Turn the data from the line containing "Where should I" through the line containing "Looking at the" into a numbered list, skipping blank lines and leaving out the pictures.

== Exercise inputs

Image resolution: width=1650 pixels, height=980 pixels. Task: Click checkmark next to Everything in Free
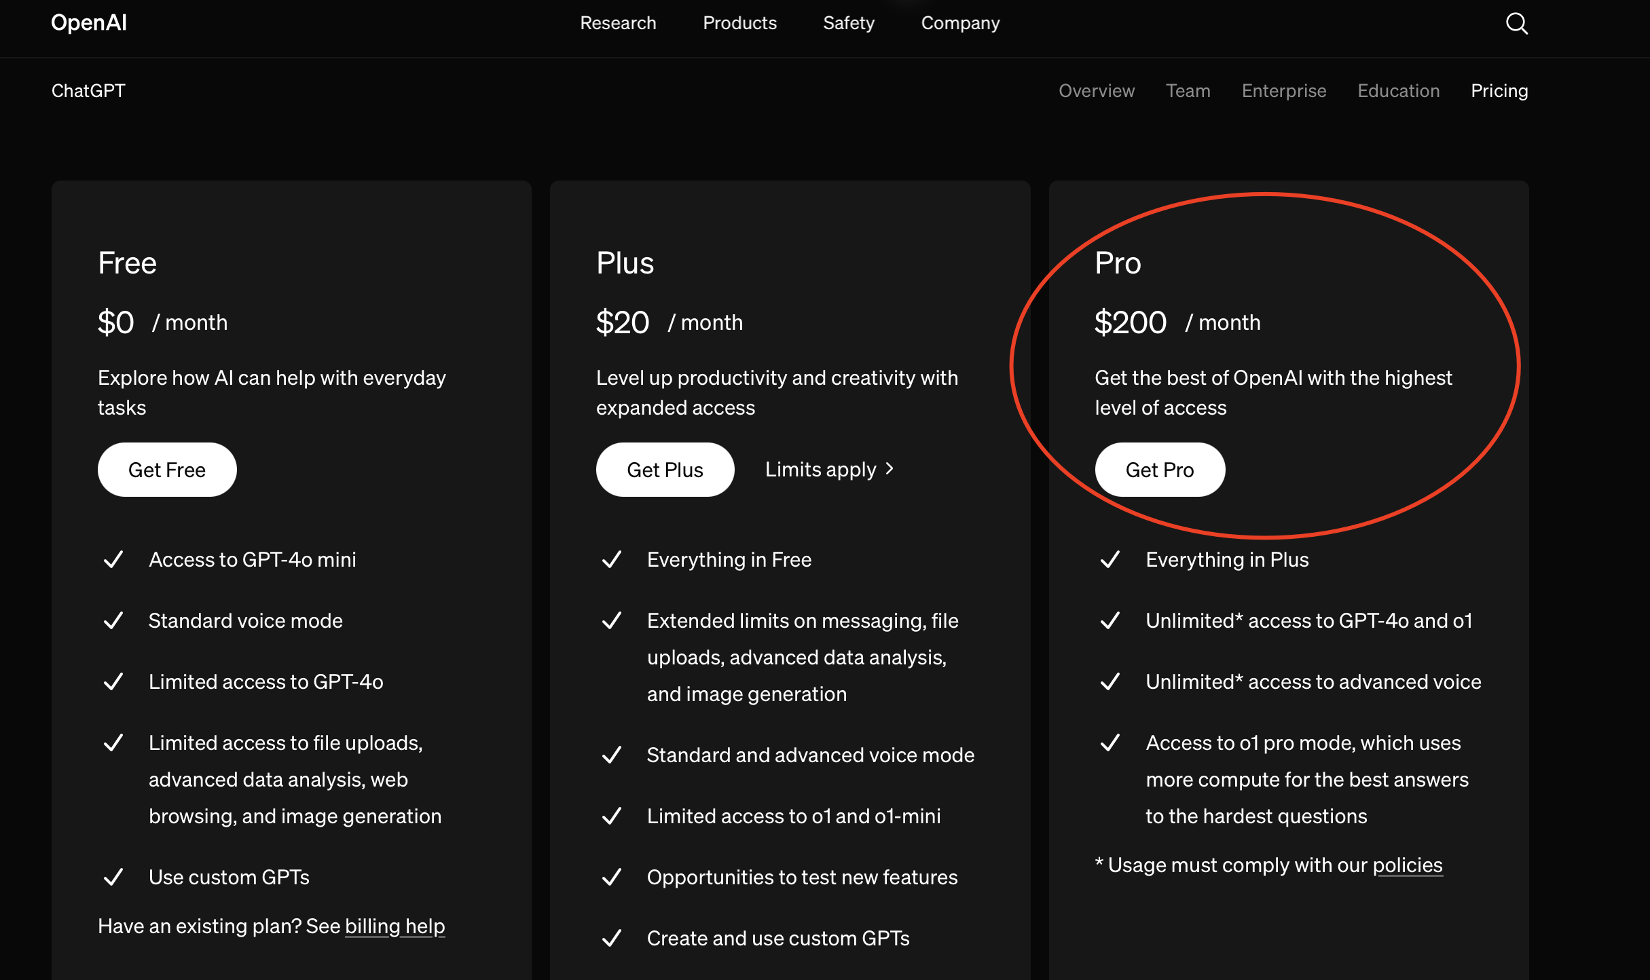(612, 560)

====
== Exercise inputs

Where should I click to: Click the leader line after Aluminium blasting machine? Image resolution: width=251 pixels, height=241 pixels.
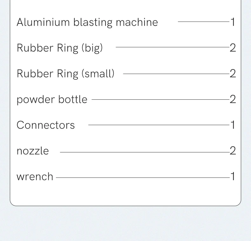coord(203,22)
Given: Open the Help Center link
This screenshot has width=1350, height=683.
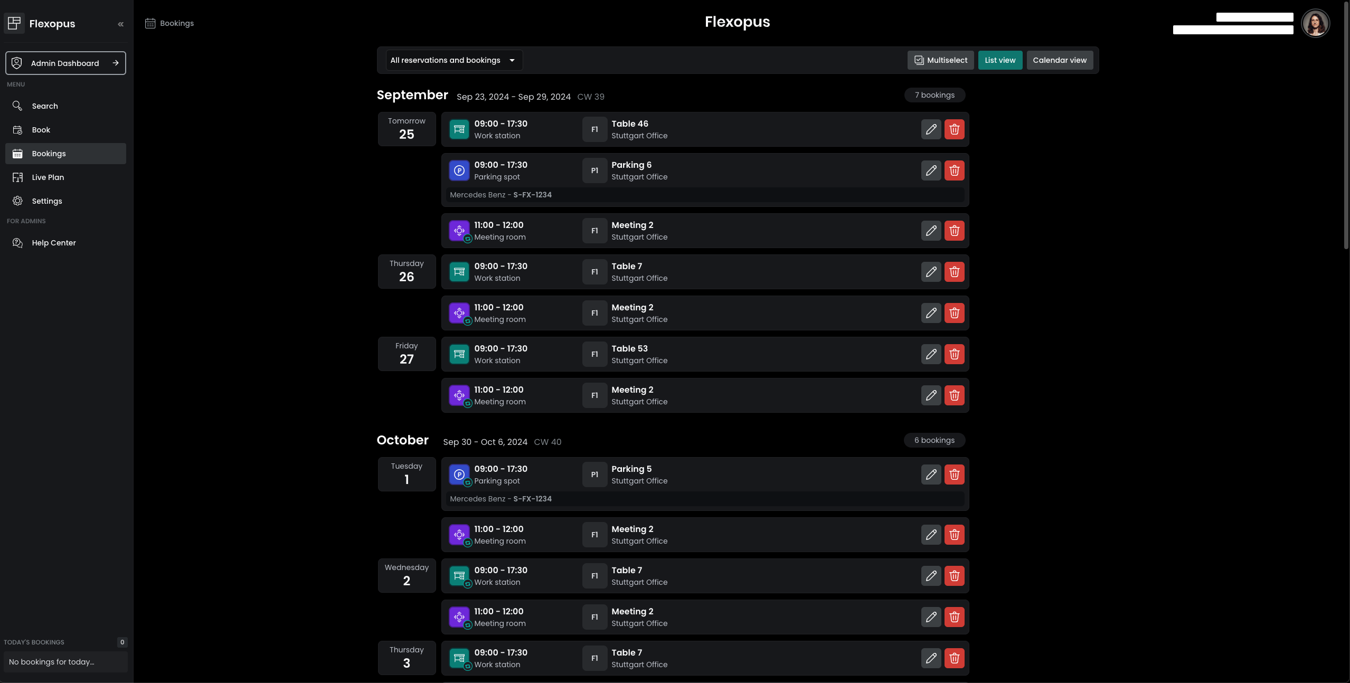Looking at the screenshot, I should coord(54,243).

====

● Completed task:
1. Where should I click to: Click the leader line after Aluminium blasting machine? Image resolution: width=251 pixels, height=241 pixels.
2. coord(203,22)
3. Given: Open the Help Center link
4. This screenshot has width=1350, height=683.
5. Looking at the screenshot, I should coord(54,243).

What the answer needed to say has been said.